• **What is needed**
Scan the records for the word "Start". Return each line where it is found.

• **Source records**
___

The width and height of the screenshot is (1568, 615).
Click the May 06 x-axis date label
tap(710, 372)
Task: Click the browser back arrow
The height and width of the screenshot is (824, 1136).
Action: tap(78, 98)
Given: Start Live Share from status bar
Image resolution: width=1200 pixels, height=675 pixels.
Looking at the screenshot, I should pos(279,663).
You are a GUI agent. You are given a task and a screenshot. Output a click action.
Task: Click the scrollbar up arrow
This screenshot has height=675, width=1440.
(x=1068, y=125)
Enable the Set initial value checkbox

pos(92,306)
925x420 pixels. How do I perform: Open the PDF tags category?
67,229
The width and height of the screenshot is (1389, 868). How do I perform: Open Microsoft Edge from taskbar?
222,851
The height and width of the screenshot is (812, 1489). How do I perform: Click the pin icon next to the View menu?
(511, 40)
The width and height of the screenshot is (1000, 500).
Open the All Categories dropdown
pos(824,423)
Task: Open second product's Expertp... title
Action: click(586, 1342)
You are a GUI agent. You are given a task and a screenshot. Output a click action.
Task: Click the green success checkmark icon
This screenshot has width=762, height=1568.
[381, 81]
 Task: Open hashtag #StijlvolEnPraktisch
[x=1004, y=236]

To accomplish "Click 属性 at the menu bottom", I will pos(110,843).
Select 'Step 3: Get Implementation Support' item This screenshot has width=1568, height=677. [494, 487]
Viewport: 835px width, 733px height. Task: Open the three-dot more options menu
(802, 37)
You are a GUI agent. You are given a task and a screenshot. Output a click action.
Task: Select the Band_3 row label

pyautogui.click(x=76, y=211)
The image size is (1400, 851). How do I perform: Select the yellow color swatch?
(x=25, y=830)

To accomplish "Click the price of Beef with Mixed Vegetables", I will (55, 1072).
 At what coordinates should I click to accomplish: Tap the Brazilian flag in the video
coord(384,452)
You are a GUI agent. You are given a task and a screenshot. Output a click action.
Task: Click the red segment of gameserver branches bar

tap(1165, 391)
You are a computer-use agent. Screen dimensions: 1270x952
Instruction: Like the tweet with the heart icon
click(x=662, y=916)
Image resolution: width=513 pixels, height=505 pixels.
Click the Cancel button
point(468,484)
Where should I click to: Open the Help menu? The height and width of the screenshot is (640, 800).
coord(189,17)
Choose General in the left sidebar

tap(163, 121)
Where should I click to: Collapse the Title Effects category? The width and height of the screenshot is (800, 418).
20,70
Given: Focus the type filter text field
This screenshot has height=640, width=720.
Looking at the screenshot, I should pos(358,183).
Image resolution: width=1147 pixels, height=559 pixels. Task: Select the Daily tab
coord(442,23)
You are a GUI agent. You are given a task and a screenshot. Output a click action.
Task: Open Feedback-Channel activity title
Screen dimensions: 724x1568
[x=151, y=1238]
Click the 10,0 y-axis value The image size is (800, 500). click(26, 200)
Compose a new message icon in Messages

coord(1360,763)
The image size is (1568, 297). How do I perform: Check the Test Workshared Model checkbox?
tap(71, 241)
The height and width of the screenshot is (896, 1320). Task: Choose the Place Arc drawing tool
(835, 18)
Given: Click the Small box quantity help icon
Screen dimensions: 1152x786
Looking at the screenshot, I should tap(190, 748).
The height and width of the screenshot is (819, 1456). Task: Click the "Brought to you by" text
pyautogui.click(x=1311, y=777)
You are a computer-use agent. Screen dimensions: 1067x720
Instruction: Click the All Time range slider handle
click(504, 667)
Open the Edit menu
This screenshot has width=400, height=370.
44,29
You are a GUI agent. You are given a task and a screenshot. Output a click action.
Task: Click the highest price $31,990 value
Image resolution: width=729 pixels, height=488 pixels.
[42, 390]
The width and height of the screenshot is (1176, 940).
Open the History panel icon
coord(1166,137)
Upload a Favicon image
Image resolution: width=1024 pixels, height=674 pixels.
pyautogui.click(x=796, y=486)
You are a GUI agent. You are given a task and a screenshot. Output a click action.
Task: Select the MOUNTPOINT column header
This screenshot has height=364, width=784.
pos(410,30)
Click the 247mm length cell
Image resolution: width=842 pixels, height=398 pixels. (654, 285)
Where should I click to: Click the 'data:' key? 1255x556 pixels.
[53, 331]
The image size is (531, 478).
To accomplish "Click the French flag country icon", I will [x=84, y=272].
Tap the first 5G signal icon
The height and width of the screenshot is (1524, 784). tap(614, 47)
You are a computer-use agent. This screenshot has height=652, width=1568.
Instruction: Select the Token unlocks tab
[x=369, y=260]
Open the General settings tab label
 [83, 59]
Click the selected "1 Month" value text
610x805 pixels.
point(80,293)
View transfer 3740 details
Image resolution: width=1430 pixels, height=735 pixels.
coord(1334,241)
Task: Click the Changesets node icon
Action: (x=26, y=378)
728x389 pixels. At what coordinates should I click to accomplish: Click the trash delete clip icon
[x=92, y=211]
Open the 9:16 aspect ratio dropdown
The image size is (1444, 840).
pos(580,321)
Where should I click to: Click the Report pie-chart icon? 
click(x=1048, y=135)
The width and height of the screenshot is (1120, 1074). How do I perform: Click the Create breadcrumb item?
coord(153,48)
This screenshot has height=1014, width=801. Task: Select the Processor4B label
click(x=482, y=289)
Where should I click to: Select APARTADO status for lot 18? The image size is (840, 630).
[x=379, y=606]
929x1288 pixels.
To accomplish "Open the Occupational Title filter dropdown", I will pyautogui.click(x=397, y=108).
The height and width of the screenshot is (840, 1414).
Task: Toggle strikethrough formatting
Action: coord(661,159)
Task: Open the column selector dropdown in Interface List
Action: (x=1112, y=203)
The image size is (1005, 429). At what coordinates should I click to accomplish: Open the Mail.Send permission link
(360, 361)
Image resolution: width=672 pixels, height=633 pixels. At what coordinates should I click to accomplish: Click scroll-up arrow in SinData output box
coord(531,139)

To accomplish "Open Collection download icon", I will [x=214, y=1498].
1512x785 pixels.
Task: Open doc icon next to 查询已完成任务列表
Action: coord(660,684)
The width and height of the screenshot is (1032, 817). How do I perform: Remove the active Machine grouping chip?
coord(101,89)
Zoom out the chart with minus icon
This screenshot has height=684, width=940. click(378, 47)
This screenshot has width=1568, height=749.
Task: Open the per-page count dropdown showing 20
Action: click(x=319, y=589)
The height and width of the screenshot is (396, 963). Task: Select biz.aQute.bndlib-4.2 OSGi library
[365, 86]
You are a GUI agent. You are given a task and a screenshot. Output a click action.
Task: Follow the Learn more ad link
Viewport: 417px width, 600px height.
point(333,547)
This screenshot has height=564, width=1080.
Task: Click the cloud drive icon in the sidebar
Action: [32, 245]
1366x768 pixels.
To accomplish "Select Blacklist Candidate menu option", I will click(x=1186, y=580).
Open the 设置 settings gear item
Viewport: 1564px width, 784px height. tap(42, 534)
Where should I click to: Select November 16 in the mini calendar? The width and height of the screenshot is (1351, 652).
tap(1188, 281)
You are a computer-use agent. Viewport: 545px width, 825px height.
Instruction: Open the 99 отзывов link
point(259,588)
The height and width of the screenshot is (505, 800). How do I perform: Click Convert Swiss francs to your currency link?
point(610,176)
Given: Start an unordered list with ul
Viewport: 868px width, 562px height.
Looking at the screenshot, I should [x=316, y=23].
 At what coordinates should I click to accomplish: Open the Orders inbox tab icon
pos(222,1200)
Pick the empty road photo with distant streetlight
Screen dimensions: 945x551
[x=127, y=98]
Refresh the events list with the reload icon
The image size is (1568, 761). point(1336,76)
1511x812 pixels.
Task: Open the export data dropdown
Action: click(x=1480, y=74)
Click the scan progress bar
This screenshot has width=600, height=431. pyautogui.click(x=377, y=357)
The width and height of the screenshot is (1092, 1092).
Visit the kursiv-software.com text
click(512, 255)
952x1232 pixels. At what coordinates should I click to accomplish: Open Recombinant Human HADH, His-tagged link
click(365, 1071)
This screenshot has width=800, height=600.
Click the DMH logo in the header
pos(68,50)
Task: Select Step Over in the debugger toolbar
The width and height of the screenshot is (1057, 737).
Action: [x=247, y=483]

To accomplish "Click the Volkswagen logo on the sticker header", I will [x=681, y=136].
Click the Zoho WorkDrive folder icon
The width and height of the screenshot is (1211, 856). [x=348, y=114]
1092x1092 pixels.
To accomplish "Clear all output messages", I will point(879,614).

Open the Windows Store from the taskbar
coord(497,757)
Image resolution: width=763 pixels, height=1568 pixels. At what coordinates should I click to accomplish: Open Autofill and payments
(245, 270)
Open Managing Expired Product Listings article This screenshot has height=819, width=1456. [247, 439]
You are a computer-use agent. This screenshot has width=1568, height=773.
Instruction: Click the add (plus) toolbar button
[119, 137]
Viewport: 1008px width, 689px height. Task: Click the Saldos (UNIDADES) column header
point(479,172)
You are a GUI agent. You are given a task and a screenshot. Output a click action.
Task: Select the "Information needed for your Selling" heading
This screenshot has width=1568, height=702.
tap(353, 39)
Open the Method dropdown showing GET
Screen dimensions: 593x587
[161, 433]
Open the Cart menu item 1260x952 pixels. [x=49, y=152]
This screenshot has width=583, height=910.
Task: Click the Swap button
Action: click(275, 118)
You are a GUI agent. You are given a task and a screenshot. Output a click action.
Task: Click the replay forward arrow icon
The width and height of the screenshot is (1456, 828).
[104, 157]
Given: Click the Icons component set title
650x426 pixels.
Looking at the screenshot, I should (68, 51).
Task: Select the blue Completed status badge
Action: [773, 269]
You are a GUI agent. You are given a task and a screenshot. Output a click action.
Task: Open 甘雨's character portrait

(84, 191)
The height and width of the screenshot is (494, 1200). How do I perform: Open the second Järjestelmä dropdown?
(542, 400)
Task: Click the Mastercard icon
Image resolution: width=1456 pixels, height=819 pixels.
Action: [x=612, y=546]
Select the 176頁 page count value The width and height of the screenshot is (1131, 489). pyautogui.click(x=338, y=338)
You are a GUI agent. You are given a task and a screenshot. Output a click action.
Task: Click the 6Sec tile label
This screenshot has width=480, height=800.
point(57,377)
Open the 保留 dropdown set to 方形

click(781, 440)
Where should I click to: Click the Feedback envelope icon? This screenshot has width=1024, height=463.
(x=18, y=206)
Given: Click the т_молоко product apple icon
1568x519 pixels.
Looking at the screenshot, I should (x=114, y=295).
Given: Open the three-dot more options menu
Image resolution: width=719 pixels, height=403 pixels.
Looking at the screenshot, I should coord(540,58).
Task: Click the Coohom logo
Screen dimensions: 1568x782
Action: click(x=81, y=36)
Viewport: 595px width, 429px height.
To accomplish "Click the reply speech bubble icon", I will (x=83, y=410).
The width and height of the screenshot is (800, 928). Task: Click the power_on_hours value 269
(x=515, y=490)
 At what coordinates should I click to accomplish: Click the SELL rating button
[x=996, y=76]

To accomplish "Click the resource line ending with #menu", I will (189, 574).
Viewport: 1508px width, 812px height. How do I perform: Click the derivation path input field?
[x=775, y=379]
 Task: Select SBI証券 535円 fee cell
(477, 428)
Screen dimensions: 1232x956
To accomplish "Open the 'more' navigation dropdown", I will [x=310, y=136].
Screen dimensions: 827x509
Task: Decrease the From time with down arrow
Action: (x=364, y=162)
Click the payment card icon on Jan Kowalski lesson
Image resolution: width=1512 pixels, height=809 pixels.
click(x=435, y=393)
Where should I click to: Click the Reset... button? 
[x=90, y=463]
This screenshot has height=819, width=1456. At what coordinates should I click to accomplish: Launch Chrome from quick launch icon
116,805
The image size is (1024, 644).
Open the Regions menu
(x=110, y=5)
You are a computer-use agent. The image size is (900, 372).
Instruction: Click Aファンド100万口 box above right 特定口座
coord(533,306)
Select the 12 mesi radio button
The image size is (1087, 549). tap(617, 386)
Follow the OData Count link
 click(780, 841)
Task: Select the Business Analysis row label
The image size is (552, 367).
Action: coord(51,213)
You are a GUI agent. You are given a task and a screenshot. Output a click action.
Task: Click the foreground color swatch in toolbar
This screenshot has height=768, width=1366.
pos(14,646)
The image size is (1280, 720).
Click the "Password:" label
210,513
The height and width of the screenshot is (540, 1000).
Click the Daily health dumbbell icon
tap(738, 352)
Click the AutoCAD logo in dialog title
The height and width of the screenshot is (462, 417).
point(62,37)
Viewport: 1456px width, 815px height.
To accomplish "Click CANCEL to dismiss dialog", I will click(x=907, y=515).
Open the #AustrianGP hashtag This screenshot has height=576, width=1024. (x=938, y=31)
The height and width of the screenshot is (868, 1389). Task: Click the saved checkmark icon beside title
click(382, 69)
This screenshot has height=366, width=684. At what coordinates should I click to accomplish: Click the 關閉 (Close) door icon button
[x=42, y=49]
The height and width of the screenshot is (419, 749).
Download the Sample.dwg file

___

• **Task solution**
Given: Start Live Share from status bar
Given: Start an unordered list with ul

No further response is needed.